# Given task
Please express the items between the line holding "Given: Click the gray model avatar dot" and the line holding "[x=174, y=102]", inclusive, as a numbered list with blank lines left out.

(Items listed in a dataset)
*-*-*

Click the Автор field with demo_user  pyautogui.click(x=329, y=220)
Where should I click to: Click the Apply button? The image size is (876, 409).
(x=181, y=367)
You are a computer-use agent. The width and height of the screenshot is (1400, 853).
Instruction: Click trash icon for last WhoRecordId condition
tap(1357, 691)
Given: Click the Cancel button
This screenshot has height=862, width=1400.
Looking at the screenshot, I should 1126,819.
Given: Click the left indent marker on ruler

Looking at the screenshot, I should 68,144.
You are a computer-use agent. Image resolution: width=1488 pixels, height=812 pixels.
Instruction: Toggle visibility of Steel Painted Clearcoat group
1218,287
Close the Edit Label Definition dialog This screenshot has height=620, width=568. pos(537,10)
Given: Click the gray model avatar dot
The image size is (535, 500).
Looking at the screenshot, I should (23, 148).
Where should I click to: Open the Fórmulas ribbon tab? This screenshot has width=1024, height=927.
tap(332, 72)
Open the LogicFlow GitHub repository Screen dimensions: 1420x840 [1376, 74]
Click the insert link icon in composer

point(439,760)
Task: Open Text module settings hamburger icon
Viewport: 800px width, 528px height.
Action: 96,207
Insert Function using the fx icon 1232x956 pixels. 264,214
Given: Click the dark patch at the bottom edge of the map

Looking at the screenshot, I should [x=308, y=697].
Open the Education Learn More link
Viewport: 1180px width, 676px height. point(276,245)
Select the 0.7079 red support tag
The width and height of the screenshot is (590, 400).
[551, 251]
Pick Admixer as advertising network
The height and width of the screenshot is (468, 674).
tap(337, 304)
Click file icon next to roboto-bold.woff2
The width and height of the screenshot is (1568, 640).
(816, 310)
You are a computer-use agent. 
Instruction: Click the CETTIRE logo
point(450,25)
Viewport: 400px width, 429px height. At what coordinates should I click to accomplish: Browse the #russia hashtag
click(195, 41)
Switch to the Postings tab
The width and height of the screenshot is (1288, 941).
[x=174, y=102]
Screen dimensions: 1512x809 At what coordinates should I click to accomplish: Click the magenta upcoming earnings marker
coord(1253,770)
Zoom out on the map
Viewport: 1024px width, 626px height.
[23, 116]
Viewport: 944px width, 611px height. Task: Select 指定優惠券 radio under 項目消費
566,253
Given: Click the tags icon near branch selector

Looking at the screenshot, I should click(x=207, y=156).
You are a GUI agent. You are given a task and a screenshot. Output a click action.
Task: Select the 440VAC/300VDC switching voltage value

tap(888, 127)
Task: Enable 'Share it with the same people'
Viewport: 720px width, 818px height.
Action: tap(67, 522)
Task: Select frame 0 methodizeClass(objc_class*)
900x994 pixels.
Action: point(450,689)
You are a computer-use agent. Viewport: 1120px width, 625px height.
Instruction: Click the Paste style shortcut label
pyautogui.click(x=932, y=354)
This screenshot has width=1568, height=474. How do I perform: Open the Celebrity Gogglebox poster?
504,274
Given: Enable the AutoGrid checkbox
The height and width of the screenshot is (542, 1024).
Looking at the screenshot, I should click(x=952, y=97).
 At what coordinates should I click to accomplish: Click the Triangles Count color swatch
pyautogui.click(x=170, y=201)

*-*-*

# Output for this exercise
1. Given: Click the gray model avatar dot
2. The image size is (535, 500).
3. Looking at the screenshot, I should (23, 148).
4. Where should I click to: Open the Fórmulas ribbon tab? This screenshot has width=1024, height=927.
5. tap(332, 72)
6. Open the LogicFlow GitHub repository Screen dimensions: 1420x840 [1376, 74]
7. Click the insert link icon in composer
8. point(439,760)
9. Task: Open Text module settings hamburger icon
10. Viewport: 800px width, 528px height.
11. Action: 96,207
12. Insert Function using the fx icon 1232x956 pixels. 264,214
13. Given: Click the dark patch at the bottom edge of the map
14. Looking at the screenshot, I should [x=308, y=697].
15. Open the Education Learn More link
16. Viewport: 1180px width, 676px height. point(276,245)
17. Select the 0.7079 red support tag
18. The width and height of the screenshot is (590, 400).
19. [551, 251]
20. Pick Admixer as advertising network
21. The height and width of the screenshot is (468, 674).
22. tap(337, 304)
23. Click file icon next to roboto-bold.woff2
24. The width and height of the screenshot is (1568, 640).
25. (816, 310)
26. You are a computer-use agent. 
27. Instruction: Click the CETTIRE logo
28. point(450,25)
29. Viewport: 400px width, 429px height. At what coordinates should I click to accomplish: Browse the #russia hashtag
30. click(195, 41)
31. Switch to the Postings tab
32. The width and height of the screenshot is (1288, 941).
33. [x=174, y=102]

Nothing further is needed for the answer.